● FRAGMENTO DEL TEXTO

Los santos, compañeros de camino:
consuelo, ejemplo y decisiones
No es raro, entonces, que para casi cualquier apuro haya un santo “patrón”.
Los sentimos como hermanos y hermanas que ya pasaron por lo mismo y, por eso,
entendemos que pueden ponerse en nuestra piel. Si alguien padece llagas
que no cicatrizan, piensa en san Roque; con problemas de vista, en santa Lucía;
para la garganta, san Blas. Y hay de todo: desde la calvicie hasta la obesidad,
la ludopatía, la cleptomanía o el dolor de cabeza. Al final, lo que cuenta es
ese trato de confianza: hablar con los santos como quien habla con un amigo. Es
una relación bonita y vale la pena cuidarla.
Conviene precisarlo: no nos acercamos a los santos para que “hagan de
intermediarios” y nos consigan un milagro. Eso no va de eso. Lo valioso es que,
desde la luz de Dios, nos enseñan con su propia vida cómo atravesar los
momentos difíciles—los mismos que ellos pasaron—, y nos empujan a elegir a la
manera del Evangelio. Hoy la liturgia nos propone mirar de frente las
bienaventuranzas que Jesús proclamó en el monte (cfr. Mt 5,3-12): son opciones
concretas de vida que los santos abrazaron y a las que también nosotros estamos
invitados si queremos acertar con nuestra vida.
Para Jesús ser bienaventurado
es aquel que ha acertado con la vida
¿Qué entendemos por “bienaventurada” cuando lo decimos de alguien?
Normalmente, que “le va de cine”: juventud, salud, atractivo,
reconocimiento… y, si puede ser, una buena cuenta corriente. Ese es el retrato
que suele venirnos a la cabeza. Pero, siendo sinceros, ¿de verdad eso agota lo
que significa ser bienaventurado?
En la Biblia, llamar “bienaventurada” a una persona es
felicitarla porque ha acertado con la vida. La pregunta importante no es
“qué tiene”, sino quién te da la enhorabuena.
La pregunta decisiva:
¿de quién quieres oír “has acertado”?

● REGISTROS PROPORCIONADOS
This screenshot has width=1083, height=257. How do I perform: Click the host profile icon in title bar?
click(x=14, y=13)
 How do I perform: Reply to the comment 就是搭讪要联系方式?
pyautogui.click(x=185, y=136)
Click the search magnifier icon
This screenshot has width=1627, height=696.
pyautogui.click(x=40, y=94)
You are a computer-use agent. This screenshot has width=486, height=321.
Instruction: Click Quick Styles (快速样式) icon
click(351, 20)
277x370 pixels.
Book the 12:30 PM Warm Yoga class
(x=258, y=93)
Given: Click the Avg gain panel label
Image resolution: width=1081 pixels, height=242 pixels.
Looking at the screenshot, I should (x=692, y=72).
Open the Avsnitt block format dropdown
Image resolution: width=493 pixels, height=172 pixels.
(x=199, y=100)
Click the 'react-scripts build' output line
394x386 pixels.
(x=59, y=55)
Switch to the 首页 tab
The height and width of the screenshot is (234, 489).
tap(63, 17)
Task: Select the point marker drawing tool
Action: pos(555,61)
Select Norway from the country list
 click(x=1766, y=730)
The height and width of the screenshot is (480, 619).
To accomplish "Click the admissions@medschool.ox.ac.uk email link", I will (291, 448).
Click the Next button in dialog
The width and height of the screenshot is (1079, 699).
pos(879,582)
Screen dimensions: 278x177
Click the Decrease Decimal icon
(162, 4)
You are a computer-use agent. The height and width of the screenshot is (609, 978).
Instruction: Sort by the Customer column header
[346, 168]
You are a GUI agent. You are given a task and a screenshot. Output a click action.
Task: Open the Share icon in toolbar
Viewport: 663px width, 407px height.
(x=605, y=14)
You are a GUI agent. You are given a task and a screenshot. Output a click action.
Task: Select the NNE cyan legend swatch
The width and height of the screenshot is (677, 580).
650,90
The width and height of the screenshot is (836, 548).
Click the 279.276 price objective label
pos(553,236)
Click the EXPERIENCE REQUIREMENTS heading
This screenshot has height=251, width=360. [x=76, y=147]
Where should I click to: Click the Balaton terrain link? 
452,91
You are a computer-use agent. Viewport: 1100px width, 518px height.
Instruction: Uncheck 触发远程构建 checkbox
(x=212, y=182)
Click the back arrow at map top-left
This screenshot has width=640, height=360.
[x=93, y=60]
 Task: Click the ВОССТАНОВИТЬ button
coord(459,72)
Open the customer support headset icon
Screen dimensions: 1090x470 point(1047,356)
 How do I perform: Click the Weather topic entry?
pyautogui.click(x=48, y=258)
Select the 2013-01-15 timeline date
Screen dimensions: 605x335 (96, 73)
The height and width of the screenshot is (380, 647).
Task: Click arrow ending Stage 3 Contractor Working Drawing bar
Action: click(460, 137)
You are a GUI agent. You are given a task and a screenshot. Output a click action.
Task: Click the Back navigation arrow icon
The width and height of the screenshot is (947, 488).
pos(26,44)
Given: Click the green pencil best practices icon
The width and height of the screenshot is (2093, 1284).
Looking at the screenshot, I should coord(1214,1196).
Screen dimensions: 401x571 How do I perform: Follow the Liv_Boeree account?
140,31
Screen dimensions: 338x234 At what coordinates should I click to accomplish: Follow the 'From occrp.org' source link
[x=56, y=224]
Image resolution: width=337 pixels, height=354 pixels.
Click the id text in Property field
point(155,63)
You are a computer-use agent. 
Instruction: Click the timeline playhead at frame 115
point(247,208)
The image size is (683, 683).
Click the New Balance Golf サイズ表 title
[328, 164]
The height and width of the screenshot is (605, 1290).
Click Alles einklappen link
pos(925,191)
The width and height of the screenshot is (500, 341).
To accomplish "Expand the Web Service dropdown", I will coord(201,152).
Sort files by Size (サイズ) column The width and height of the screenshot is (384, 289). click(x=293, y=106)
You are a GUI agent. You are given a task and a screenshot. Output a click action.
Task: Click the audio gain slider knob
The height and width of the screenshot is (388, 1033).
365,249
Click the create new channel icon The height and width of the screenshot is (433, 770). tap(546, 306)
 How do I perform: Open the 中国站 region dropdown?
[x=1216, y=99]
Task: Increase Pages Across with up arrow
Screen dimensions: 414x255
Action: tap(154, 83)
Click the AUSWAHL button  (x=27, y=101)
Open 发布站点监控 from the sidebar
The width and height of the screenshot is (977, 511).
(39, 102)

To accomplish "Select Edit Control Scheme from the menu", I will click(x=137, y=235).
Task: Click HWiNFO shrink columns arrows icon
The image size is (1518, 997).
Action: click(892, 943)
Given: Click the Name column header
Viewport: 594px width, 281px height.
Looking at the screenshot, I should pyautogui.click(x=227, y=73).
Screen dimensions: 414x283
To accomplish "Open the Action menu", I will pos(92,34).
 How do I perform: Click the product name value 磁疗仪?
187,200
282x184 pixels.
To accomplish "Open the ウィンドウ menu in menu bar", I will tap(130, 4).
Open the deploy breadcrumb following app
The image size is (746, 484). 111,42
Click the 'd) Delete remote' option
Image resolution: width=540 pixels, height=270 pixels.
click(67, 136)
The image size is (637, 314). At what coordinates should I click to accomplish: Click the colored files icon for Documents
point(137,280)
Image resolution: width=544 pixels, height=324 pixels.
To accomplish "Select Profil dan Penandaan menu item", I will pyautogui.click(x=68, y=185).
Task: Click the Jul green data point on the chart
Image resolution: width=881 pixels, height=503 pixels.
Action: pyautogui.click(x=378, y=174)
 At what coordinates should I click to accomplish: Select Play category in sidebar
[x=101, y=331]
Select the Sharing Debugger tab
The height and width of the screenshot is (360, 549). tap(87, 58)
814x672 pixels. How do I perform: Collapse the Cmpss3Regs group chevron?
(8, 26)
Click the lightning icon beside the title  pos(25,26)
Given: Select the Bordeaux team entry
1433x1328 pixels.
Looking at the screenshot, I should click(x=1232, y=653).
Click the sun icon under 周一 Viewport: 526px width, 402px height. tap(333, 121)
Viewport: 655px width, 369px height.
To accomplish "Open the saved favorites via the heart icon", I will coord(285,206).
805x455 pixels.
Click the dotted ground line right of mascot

● CONSIGNA DADA 1
Responda, según el texto sobre los santos, a las siguientes preguntas:
(a) ¿En qué santa piensa quien tiene problemas de vista?
(b) ¿Qué pasaje bíblico se cita junto a las bienaventuranzas que Jesús proclamó en el monte?
(c) En la Biblia, ¿por qué se felicita a una persona al llamarla "bienaventurada"?
● CONSIGNA DADA 2
Modifique los registros desde la línea que contiene "282x184 pixels." hasta la línea que contiene "Click the sun", ambas incluidas, sustituyendo "icon" por "symbol" sin alterar nada más. Devuelva únicamente esas líneas.

● RESPUESTA DESARROLLADA 1
(a) En santa Lucía.
(b) Mt 5,3-12.
(c) Porque ha acertado con la vida.

● RESPUESTA DESARROLLADA 2
282x184 pixels.
To accomplish "Open the ウィンドウ menu in menu bar", I will tap(130, 4).
Open the deploy breadcrumb following app
The image size is (746, 484). 111,42
Click the 'd) Delete remote' option
Image resolution: width=540 pixels, height=270 pixels.
click(67, 136)
The image size is (637, 314). At what coordinates should I click to accomplish: Click the colored files symbol for Documents
point(137,280)
Image resolution: width=544 pixels, height=324 pixels.
To accomplish "Select Profil dan Penandaan menu item", I will pyautogui.click(x=68, y=185).
Task: Click the Jul green data point on the chart
Image resolution: width=881 pixels, height=503 pixels.
Action: pyautogui.click(x=378, y=174)
 At what coordinates should I click to accomplish: Select Play category in sidebar
[x=101, y=331]
Select the Sharing Debugger tab
The height and width of the screenshot is (360, 549). tap(87, 58)
814x672 pixels. How do I perform: Collapse the Cmpss3Regs group chevron?
(8, 26)
Click the lightning symbol beside the title  pos(25,26)
Given: Select the Bordeaux team entry
1433x1328 pixels.
Looking at the screenshot, I should click(x=1232, y=653).
Click the sun symbol under 周一 Viewport: 526px width, 402px height. tap(333, 121)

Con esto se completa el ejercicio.